Law360 recently published an expert analysis predicting that there might be a rise in cosmetic product liability claims. Although in the public eye with recent talc ovarian cancer litigation against pharmaceutical giant Johnson and Johnson resulting in attention-grabbing verdicts totaling $724 million, there are fewer product liability claims over cosmetics and beauty products than other products and devices that are under U.S. Food and Drug Administration (FDA) oversight.
Cosmetics are historically and currently subject to less regulation than food and drugs — for example, the FDA does not test or approve products, it cannot order a mandatory recall, and manufacturers are not required to report adverse events. However, attitudes are changing. The public is questioning the FDA’s perceived lack of control. The internationally noted media coverage of the talc trials and subsequent questions over talc’s safety are just one example of many of the media’s bringing attention to potentially dangerous personal care products.
Law360 reported that this year bills were introduced in both the House and Senate that propose significant changes to the regulation of cosmetic products. This legislative reform is supported by many in the industry, including the The Personal Care Products Council, a national trade association that represents 600 U.S. and international companies that manufacture and distribute personal care and cosmetics products.
Senator Dianne Feinstein, D-Calif., commented in her press release of May 11, 2017, that “[d]espite the universal use of these products, none of their ingredients have been independently evaluated for safety,” and that “we urgently need to update the nearly 80-year-old safety rules” governing cosmetic and beauty products, said Law360.
Both bills propose that manufacturers of cosmetic products would have mandatory requirements to report serious adverse events to the FDA. Drug and device manufacturers are already required to do so. Serious adverse events include: death, “life-threatening experience,” inpatient hospitalization, persistent or significant disability, congenital anomaly or birth defect, or significant disfigurement. There is also proposed mandatory reporting for events that could have resulted in these serious consequences without early medical intervention.

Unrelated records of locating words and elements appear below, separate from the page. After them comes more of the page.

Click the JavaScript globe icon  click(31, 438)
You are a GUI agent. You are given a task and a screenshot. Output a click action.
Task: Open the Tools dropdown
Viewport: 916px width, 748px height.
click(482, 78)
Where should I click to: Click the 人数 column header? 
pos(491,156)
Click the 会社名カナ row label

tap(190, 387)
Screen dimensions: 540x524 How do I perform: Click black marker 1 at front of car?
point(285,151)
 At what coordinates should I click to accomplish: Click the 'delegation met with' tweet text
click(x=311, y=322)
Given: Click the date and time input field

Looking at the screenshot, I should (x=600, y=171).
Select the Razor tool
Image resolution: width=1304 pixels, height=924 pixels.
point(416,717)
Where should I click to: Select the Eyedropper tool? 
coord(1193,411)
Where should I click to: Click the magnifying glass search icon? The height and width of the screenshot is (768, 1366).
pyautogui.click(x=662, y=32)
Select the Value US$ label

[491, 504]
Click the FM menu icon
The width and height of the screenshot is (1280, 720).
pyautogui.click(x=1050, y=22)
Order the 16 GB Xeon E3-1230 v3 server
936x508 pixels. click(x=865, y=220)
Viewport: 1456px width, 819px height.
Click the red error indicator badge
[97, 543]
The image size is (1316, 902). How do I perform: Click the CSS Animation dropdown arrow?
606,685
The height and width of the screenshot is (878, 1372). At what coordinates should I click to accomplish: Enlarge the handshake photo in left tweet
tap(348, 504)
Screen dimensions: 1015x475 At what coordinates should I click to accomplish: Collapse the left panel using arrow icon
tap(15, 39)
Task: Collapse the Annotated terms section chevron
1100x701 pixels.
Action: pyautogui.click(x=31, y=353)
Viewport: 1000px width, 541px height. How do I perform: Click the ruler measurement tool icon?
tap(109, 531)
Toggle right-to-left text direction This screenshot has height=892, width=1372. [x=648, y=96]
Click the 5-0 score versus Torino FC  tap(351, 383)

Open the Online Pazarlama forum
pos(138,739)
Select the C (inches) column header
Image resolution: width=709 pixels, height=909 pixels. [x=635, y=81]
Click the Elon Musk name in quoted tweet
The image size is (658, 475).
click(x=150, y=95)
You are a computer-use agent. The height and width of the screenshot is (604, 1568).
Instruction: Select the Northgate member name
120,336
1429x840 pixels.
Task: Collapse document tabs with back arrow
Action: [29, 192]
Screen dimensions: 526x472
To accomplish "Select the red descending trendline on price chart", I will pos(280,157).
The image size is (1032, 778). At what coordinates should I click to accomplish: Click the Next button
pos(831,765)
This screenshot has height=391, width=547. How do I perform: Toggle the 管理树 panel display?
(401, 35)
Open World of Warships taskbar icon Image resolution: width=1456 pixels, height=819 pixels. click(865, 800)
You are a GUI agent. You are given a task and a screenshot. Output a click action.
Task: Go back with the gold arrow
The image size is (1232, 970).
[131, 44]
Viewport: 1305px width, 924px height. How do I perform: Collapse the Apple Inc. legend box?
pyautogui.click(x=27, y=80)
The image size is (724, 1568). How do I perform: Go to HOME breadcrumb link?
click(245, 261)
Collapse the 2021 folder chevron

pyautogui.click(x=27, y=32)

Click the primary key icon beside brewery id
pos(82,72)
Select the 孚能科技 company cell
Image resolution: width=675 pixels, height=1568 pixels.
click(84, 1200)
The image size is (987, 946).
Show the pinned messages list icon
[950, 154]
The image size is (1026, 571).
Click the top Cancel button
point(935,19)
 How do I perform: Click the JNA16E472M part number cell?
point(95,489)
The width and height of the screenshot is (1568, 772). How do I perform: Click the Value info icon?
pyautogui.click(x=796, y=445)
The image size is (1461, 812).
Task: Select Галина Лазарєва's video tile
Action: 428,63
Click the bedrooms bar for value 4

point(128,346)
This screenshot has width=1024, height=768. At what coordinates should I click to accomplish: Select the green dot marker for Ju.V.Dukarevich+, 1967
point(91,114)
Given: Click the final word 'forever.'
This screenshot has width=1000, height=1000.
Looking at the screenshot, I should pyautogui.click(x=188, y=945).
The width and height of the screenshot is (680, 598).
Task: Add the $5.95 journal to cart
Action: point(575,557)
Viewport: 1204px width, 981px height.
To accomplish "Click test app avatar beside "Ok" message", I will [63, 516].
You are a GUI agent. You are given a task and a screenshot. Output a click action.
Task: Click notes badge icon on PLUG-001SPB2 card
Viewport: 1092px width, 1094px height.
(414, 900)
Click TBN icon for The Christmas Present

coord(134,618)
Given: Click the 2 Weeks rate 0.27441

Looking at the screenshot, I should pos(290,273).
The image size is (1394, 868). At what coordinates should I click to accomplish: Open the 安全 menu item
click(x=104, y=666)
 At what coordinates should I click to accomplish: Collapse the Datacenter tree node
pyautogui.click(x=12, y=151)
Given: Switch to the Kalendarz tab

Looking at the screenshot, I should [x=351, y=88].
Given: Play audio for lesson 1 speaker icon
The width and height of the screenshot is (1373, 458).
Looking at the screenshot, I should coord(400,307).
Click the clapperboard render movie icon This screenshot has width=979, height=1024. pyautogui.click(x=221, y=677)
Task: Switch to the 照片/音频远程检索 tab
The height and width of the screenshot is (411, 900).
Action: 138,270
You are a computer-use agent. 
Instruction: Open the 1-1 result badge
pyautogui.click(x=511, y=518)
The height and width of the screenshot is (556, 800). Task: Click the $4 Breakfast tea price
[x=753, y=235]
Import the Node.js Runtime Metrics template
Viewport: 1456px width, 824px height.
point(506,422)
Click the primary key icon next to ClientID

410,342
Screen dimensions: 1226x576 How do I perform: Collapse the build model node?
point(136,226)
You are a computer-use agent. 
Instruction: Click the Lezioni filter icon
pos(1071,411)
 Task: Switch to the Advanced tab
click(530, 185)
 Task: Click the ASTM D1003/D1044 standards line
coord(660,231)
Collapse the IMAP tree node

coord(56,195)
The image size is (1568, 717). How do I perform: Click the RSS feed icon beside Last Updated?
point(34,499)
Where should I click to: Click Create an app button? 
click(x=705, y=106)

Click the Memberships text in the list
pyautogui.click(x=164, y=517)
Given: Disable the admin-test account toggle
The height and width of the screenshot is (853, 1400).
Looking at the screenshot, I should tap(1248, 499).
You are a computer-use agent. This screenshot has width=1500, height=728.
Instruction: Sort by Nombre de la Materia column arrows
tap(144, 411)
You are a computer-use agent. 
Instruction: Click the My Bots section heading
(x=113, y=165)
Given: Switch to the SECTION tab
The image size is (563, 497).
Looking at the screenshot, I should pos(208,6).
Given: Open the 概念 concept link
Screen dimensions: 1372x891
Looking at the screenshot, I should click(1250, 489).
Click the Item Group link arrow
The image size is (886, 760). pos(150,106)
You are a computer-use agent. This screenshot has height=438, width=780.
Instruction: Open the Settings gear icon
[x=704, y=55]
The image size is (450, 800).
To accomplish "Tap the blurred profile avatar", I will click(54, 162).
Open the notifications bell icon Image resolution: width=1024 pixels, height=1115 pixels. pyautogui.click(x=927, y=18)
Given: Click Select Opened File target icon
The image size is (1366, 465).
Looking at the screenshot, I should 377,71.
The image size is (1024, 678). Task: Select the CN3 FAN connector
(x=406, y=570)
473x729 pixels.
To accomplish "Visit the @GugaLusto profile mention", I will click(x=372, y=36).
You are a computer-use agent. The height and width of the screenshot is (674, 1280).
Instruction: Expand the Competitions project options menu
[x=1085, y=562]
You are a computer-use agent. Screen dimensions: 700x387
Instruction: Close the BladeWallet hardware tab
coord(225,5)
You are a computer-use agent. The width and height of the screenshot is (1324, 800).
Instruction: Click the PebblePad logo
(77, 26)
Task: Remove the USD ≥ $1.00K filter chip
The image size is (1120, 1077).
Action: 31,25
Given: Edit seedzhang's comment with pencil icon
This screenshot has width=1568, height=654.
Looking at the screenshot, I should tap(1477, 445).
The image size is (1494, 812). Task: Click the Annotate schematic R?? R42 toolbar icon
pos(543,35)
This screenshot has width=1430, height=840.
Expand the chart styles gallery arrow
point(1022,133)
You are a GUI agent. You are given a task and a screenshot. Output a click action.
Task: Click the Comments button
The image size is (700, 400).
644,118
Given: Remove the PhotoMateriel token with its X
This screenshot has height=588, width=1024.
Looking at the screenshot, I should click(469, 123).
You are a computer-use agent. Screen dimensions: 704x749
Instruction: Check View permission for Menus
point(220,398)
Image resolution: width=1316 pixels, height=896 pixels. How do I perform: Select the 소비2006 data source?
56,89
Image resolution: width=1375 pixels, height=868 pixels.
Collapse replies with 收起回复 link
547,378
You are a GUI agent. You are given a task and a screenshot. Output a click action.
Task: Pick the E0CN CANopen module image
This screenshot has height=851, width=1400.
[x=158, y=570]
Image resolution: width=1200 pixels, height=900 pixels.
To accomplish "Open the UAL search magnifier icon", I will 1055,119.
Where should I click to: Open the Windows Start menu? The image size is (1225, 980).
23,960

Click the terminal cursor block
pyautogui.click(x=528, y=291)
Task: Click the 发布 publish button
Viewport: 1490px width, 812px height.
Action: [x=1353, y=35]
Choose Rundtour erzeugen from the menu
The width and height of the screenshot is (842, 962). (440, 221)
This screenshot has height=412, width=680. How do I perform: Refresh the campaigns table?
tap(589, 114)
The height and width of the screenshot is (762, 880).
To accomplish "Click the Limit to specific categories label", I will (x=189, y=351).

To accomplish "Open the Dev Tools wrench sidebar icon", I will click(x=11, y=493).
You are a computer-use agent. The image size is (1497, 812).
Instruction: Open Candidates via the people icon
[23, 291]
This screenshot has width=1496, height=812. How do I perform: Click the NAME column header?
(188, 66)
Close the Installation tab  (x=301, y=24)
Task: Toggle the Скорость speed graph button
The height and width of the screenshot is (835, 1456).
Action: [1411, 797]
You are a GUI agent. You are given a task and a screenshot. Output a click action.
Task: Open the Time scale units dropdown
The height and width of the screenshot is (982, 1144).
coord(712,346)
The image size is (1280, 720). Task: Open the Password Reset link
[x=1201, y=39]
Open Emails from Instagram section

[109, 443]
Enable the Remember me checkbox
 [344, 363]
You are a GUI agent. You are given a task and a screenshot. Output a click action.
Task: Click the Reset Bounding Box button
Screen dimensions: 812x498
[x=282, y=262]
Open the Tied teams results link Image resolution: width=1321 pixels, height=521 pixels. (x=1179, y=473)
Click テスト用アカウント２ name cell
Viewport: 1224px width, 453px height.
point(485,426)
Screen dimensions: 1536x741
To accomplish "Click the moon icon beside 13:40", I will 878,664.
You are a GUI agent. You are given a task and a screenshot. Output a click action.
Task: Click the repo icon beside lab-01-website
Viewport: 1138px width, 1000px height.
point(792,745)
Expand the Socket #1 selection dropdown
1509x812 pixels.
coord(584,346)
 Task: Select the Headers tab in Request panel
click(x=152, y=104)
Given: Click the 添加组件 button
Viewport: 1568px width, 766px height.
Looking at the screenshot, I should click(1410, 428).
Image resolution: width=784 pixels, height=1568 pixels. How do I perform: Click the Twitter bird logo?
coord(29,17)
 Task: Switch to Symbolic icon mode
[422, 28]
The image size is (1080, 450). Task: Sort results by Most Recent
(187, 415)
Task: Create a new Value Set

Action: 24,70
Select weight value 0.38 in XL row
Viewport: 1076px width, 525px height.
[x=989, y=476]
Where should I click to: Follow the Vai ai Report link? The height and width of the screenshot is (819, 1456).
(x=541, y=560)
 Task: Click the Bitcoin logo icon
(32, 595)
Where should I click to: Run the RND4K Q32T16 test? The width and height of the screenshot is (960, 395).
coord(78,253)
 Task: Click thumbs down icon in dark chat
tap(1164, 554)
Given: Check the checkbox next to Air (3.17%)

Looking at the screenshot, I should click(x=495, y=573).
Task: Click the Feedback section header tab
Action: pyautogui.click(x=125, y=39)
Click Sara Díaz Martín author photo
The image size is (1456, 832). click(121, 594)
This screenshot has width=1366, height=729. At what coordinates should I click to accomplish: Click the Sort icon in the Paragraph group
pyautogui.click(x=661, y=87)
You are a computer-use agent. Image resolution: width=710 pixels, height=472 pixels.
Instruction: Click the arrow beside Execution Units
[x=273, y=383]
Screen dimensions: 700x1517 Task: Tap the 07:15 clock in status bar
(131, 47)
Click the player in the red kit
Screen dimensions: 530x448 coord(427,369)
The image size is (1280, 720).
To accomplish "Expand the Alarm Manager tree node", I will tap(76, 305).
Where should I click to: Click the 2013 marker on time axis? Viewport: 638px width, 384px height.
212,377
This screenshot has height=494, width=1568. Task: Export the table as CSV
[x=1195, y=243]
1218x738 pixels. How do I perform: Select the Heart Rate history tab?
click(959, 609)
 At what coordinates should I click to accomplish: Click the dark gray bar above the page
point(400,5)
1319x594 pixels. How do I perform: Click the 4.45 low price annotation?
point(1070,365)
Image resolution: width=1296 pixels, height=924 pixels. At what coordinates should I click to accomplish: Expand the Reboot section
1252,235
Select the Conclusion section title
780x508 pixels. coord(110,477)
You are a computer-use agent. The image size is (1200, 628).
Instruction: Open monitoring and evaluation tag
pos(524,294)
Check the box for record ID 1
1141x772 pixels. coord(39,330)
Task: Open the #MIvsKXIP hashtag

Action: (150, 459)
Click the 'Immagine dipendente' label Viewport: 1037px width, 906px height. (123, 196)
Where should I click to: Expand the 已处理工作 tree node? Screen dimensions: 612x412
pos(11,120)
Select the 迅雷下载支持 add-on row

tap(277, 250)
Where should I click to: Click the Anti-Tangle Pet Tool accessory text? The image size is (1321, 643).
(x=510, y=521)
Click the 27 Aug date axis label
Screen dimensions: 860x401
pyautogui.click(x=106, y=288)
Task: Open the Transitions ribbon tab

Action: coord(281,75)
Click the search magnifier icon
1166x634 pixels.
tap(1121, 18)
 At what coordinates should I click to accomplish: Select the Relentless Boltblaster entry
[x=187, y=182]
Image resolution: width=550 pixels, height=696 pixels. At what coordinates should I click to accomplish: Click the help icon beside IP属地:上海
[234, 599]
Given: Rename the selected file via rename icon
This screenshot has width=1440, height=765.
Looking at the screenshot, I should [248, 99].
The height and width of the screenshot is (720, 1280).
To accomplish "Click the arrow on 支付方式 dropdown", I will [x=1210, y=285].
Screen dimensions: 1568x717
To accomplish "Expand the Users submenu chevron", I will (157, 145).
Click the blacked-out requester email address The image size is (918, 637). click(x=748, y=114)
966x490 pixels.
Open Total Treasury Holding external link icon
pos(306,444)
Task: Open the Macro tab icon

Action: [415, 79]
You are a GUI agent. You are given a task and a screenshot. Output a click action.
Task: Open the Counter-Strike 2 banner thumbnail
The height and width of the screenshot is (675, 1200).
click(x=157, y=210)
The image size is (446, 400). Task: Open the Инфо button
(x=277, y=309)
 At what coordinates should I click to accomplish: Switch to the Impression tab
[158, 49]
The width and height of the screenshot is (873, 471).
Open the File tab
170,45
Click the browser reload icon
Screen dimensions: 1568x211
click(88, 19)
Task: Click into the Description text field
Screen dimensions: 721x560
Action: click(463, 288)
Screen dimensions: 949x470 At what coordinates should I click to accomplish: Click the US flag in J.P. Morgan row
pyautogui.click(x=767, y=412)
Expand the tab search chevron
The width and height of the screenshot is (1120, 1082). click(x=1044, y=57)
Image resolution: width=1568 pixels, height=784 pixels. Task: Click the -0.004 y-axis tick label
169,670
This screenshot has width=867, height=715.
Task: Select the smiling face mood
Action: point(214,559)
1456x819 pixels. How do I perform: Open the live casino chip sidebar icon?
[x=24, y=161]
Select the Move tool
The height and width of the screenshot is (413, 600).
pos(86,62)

Although there is not currently mandatory reporting, in December 2016 the FDA addressed the issue by announcing that the Center for Food Safety and Applied Nutrition would provide quarterly public data extracted from adverse event reports for cosmetics with the intent to encourage more reporting.
In its Constituent Update of Dec. 6, 2016, the FDA stated that it “anticipates that this increased transparency will help spur the submission of more detailed reports from consumers, health care providers and other members of the public.”
The Law360 article said, “It is reasonable to expect that increased disclosure of cosmetic adverse event information will spur increased litigation regarding such products.”
The Senate and House bills vary in details such as giving FDA authority over mandatory recalls, but both propose significant reform, and, based on the industry support and changing public opinion about the safety of cosmetic products, it looks like some kind of reform in this area is not too far in the future.